━━ Material provided
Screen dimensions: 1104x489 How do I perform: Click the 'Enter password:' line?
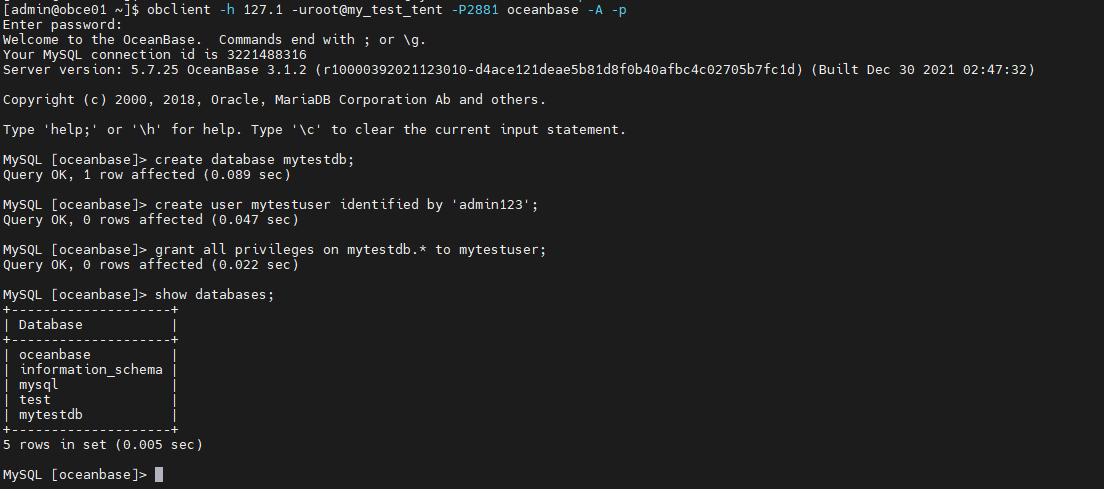coord(63,25)
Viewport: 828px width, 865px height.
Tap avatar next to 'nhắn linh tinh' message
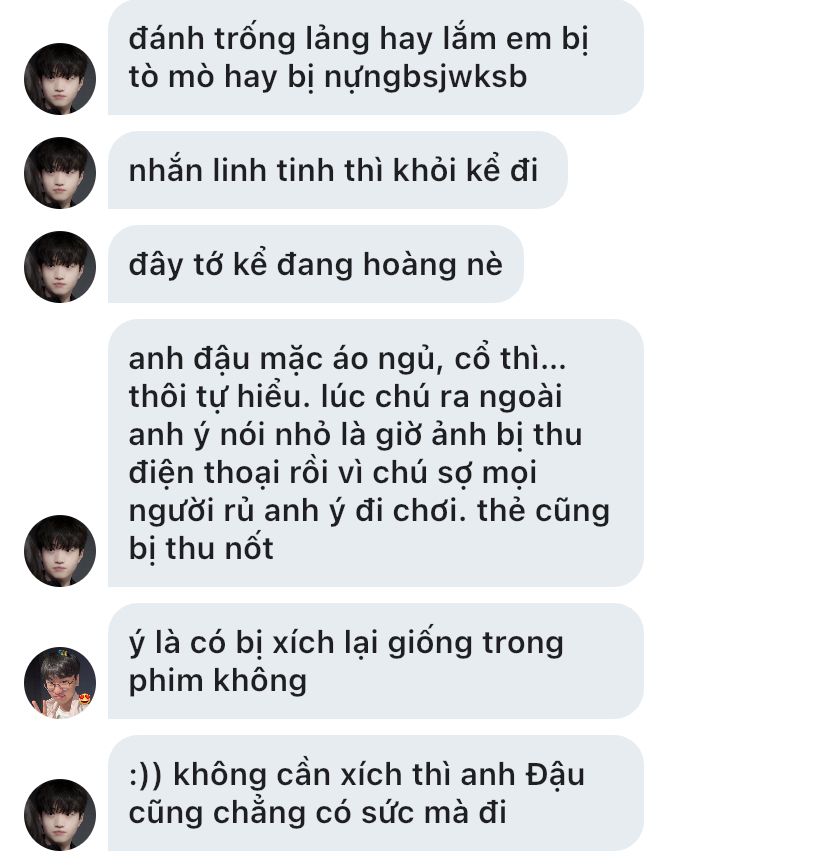point(60,173)
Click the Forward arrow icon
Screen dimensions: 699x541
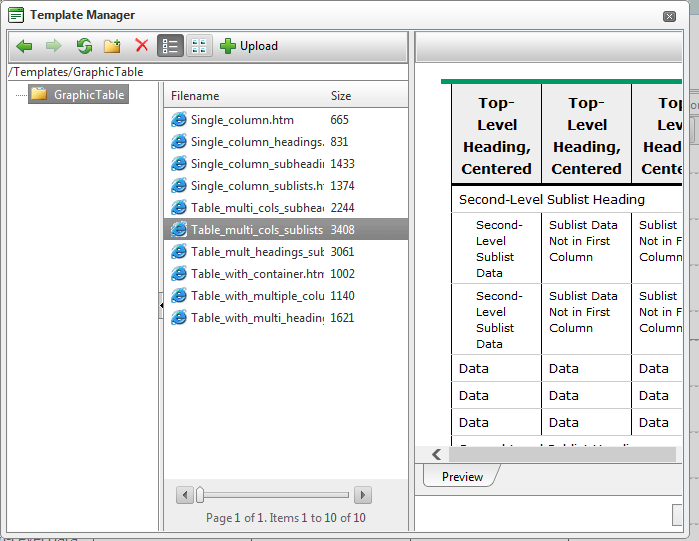click(53, 46)
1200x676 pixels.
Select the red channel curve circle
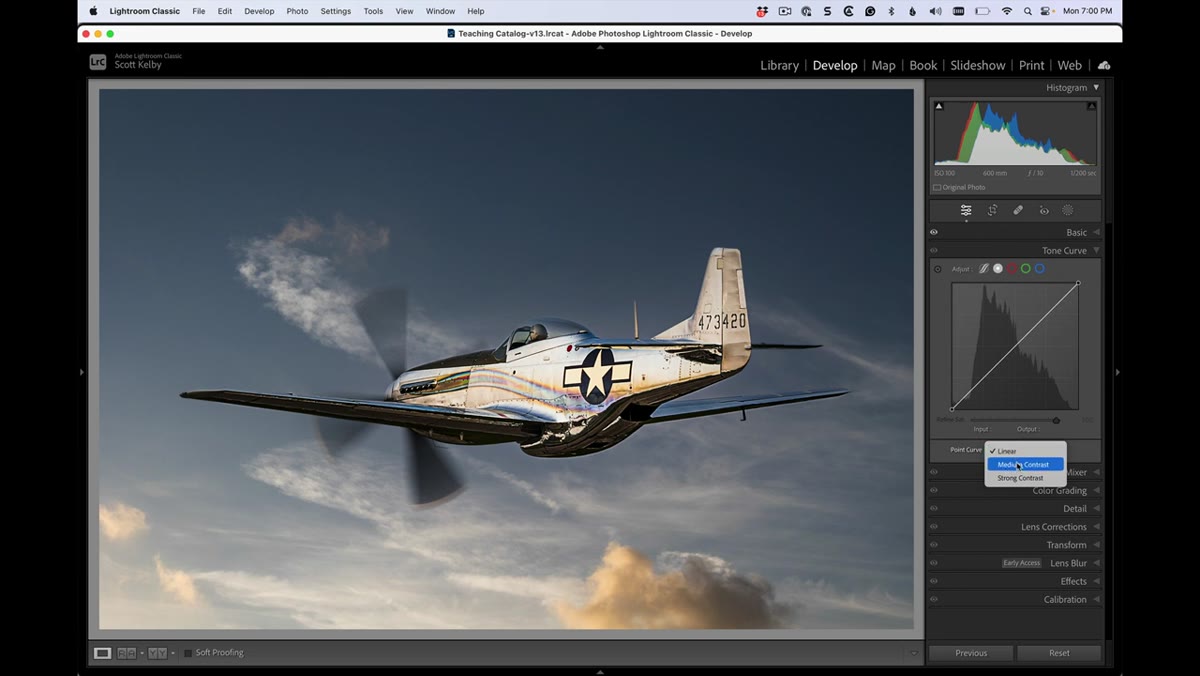click(x=1012, y=269)
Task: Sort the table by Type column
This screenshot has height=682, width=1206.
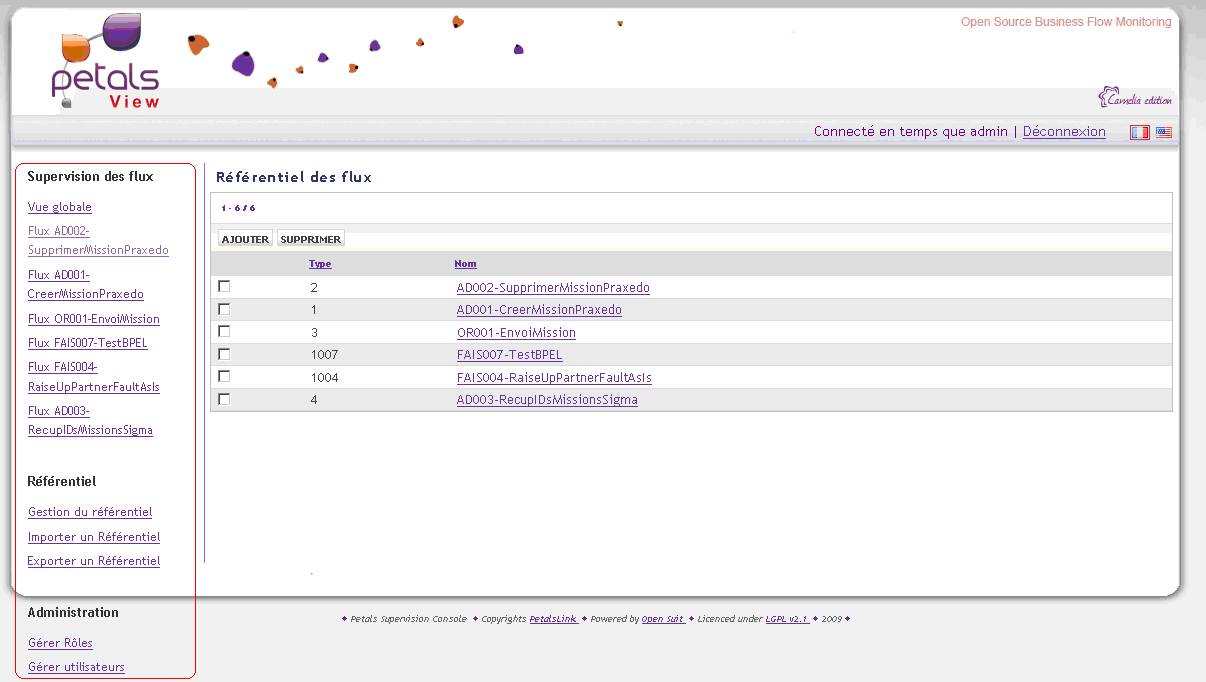Action: 320,264
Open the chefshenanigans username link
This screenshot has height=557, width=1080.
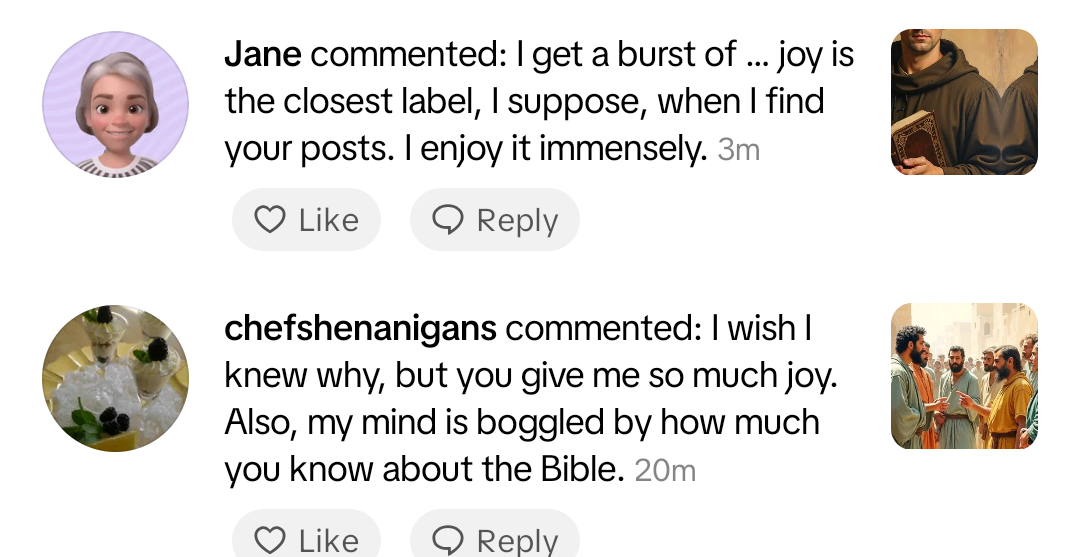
━━━━
» **Activity**
What is needed is a verbatim copy of the lines from the line with "This screenshot has height=682, width=1206." through the last line of the listing, pictures excluded.

» **Answer section**
This screenshot has height=682, width=1206.
Action: 320,264
Open the chefshenanigans username link
This screenshot has height=557, width=1080.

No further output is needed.